◆ WORK TASK
Copy out each line containing "screenshot" from the entries below.

----

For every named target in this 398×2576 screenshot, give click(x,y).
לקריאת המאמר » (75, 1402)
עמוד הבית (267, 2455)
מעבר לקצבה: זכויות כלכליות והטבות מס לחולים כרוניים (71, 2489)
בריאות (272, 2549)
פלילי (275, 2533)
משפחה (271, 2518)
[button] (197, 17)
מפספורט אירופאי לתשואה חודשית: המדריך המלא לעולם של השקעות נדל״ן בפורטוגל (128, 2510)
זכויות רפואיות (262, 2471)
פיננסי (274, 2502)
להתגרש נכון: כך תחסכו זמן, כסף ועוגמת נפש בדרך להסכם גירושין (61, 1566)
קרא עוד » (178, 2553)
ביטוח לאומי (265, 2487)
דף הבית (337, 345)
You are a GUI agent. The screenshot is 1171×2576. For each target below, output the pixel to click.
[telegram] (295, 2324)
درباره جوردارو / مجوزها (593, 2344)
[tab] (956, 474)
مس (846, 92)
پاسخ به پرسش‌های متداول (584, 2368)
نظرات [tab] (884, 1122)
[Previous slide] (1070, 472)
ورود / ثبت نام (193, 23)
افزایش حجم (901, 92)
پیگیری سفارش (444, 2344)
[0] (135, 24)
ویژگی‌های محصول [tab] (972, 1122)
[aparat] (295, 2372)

----

◆ REPLY TO THE TASK
For every named target in this 398×2576 screenshot, give click(x,y).
You are a GUI agent. The screenshot is 1171×2576. For each target below, output the pixel to click.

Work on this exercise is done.